L'angélisme, c’est, ma foi, la doctrine que les évêques catholiques ont décidé de ressusciter. On croyait l’Église de France guérie de son tropisme gauchiste : on avait péché par naïveté. Elle fait entendre une douce mélopée sur le refrain connu : « laissez venir à moi les petits d’immigrés » et tente de nous faire avaler que sa critique du nouveau dispositif de regroupement familial sort tout droit de la lecture des évangiles.

Faire des Évangiles le substrat à la conduite des affaires du pays relève de la candeur, si ce n’est de la cécité. L’Église s’est suffisamment fourvoyée en empruntant cette route, copinant ici avec les communistes, là avec le national-socialisme qu’on la croyait vaccinée.

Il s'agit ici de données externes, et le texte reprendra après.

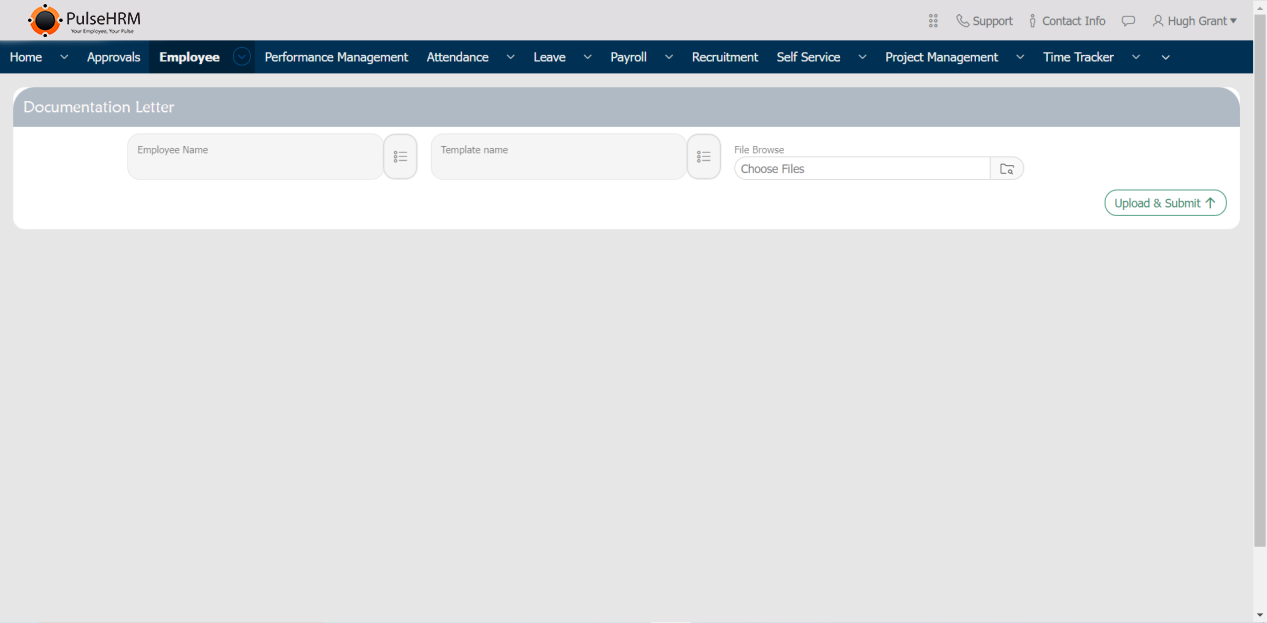Click the Support phone link
Image resolution: width=1267 pixels, height=623 pixels.
pyautogui.click(x=984, y=21)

Il lui manque une piqûre de rappel.
Ces éminences épiscopales oeuvrent à augmenter le flux des migrants, sans doute pour repeupler la fille aînée de l’église. Ca part d’une bonne intention. Leur aurait-on caché que les nouveaux arrivants ne sont pas tous polonais, qu’il y aurait même des musulmans qui fréquentent rarement les églises ?
Mais la hiérarchie catholique dont les légions clairsemées peinent à reconnaître leur chef peut être satisfaite : Oussama est aux anges...Les églises restent désertées, sauf par les sans papiers.